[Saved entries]
= Beginning of Section =
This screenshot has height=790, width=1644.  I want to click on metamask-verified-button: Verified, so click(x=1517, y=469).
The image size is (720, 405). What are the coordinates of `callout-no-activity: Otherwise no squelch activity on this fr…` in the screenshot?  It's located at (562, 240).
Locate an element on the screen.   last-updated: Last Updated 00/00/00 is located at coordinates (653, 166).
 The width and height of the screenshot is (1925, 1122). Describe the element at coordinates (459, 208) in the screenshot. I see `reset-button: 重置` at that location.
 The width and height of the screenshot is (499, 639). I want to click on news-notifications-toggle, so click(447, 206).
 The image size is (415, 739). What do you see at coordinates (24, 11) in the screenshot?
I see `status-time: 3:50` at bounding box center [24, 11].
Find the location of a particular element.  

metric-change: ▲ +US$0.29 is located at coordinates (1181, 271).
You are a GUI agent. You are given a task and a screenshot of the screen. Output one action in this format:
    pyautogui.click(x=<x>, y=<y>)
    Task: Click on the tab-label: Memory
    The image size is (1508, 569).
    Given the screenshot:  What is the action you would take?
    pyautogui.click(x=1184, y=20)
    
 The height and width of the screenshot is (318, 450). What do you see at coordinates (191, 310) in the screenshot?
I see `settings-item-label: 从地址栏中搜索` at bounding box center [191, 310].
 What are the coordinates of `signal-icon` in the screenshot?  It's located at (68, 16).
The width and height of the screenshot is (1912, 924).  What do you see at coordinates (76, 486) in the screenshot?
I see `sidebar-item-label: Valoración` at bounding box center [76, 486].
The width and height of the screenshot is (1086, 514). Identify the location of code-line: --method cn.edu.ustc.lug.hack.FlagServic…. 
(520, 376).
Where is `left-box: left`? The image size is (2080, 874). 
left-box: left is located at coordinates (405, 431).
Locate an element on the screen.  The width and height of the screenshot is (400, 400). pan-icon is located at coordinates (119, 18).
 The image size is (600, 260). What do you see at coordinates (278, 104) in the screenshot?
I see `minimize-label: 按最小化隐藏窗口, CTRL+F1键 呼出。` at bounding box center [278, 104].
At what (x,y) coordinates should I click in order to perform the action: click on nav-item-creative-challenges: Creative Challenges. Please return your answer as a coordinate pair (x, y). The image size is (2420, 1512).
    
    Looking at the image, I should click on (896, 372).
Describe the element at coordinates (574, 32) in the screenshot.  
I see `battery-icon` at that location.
= End of Section =
THE PROBLEM:
Copy out, word for word, the stretch of the material from the line containing "The width and height of the screenshot is (1912, 924)." through the line containing "left-box: left is", with both of those lines included.

ANSWER TO THIS PROBLEM:
The width and height of the screenshot is (1912, 924).  What do you see at coordinates (76, 486) in the screenshot?
I see `sidebar-item-label: Valoración` at bounding box center [76, 486].
The width and height of the screenshot is (1086, 514). Identify the location of code-line: --method cn.edu.ustc.lug.hack.FlagServic…. 
(520, 376).
Where is `left-box: left`? The image size is (2080, 874). 
left-box: left is located at coordinates (405, 431).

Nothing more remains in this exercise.